Artistes ou pas, comme dans tous les Esat, les personnes employées à Sélestat touchent une rémunération garantie, pas des cachets. “Cela reste une rémunération assez précaire mais qui leur assure un revenu régulier, qu’ils n’auraient pas s’ils étaient lâchés dans la nature”, reconnaît Elen Gouzien. Logés dans des foyers ou en appartement, ils travaillent de 9H à 17H, plus les concerts et les tournées.

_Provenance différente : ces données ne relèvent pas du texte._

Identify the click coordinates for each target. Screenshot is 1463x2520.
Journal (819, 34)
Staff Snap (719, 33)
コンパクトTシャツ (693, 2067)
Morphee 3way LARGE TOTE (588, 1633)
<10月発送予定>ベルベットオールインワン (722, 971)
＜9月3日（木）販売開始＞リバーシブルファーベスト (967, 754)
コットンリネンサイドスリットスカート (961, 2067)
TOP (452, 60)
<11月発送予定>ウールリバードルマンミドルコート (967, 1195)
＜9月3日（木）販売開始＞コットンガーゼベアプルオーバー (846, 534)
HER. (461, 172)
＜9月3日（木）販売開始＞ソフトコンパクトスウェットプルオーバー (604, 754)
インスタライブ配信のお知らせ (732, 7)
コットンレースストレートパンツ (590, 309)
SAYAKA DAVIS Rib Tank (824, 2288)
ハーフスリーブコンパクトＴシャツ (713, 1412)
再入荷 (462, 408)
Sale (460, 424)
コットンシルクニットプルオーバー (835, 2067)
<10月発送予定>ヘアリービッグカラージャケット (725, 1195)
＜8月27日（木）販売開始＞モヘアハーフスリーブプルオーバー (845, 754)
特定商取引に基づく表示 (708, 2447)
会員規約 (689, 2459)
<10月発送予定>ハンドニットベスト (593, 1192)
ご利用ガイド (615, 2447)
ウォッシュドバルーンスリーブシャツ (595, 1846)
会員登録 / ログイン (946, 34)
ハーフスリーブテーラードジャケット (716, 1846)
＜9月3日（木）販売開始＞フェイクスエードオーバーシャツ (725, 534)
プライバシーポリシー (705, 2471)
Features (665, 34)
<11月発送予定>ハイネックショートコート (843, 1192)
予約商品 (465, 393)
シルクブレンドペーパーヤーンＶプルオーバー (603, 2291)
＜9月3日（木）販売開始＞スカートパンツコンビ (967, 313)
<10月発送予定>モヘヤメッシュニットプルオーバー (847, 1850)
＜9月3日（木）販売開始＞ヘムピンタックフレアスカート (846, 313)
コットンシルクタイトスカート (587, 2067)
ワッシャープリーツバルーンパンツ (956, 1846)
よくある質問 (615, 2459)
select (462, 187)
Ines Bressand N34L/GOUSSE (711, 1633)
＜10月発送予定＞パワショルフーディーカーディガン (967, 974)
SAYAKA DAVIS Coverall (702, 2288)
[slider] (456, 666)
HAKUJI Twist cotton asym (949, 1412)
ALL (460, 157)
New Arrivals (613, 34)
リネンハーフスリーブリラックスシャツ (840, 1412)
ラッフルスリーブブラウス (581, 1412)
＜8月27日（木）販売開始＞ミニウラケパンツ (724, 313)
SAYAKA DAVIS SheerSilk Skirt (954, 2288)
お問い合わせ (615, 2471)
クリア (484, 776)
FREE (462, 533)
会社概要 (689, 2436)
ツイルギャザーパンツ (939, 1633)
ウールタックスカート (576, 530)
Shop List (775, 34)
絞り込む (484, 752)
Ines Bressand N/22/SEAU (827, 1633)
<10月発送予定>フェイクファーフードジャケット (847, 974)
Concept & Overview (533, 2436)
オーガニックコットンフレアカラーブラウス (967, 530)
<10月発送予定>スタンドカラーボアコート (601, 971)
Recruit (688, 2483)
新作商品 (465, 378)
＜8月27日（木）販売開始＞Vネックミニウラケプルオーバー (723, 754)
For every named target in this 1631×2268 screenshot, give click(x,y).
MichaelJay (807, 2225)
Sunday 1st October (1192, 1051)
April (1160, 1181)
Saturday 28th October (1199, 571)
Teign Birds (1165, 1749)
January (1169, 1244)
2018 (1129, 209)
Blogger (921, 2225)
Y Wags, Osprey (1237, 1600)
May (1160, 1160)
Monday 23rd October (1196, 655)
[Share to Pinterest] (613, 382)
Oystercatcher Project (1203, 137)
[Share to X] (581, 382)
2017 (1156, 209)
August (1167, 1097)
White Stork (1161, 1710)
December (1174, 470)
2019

Dans le studio, Laetitia Cunill entonne avec fougue “Gwendoline”, une valse qui raconte l’histoire d’une ballerine en quête de célébrité. Sur des canapés en cuir, près de la table de mixage, les autres membres du groupe échangent des regards approbateurs. “J’ai pris confiance en moi”, confie la chanteuse de 26 ans, seule femme du groupe, qui a su surmonter sa timidité pour monter sur scène. Avec cet album, le groupe, jusque là cantonné à des reprises – des Bee Gees à Bernard Lavilliers – affirme son identité.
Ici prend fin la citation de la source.